**Exercise data**

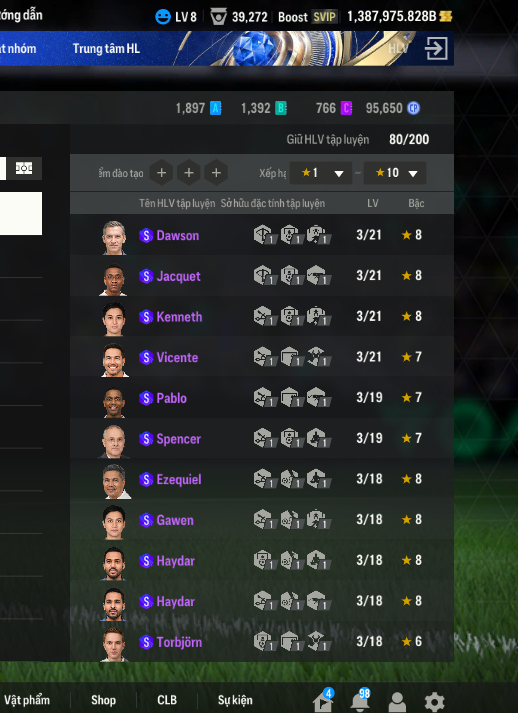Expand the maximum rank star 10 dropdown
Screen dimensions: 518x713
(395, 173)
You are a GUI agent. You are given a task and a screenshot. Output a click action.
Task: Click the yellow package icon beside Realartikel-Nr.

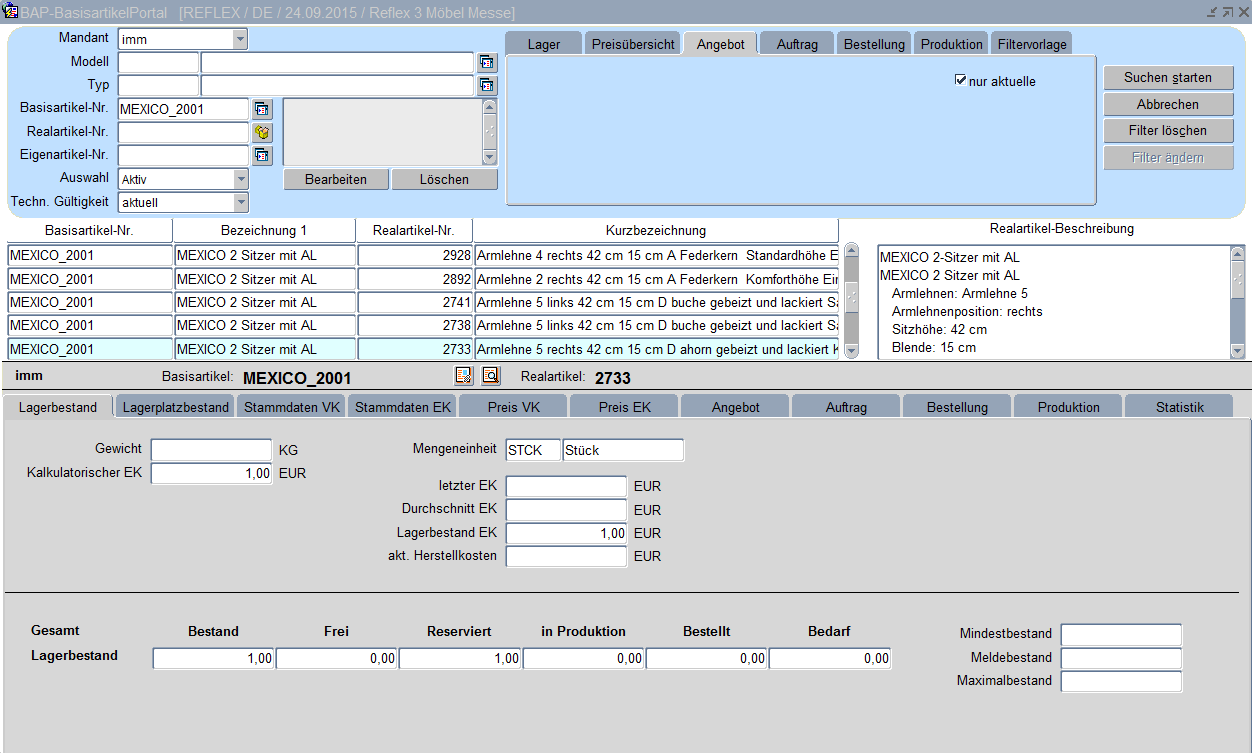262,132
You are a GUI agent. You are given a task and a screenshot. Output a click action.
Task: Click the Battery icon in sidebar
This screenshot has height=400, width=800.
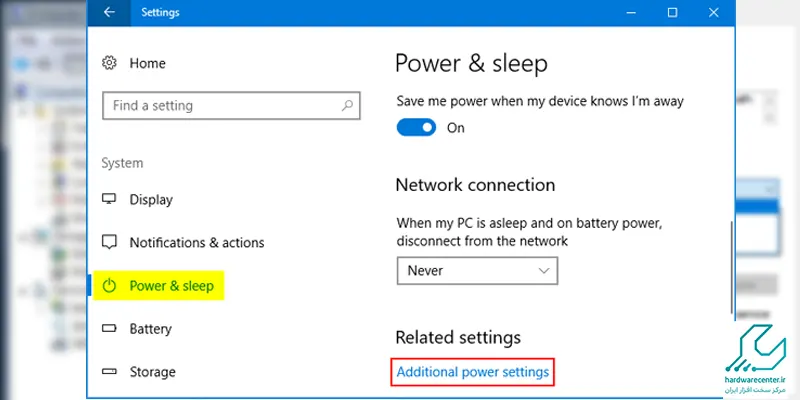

**The task**
Without any pictures, write out the lines running from the one containing "Task: Click the yellow" through the end of the listing above, both included, exactly as given.

**Response to the exercise**
Task: Click the yellow package icon beside Realartikel-Nr.

262,132
You are a GUI agent. You are given a task and a screenshot. Output a click action.
Task: Click the Battery icon in sidebar
This screenshot has height=400, width=800.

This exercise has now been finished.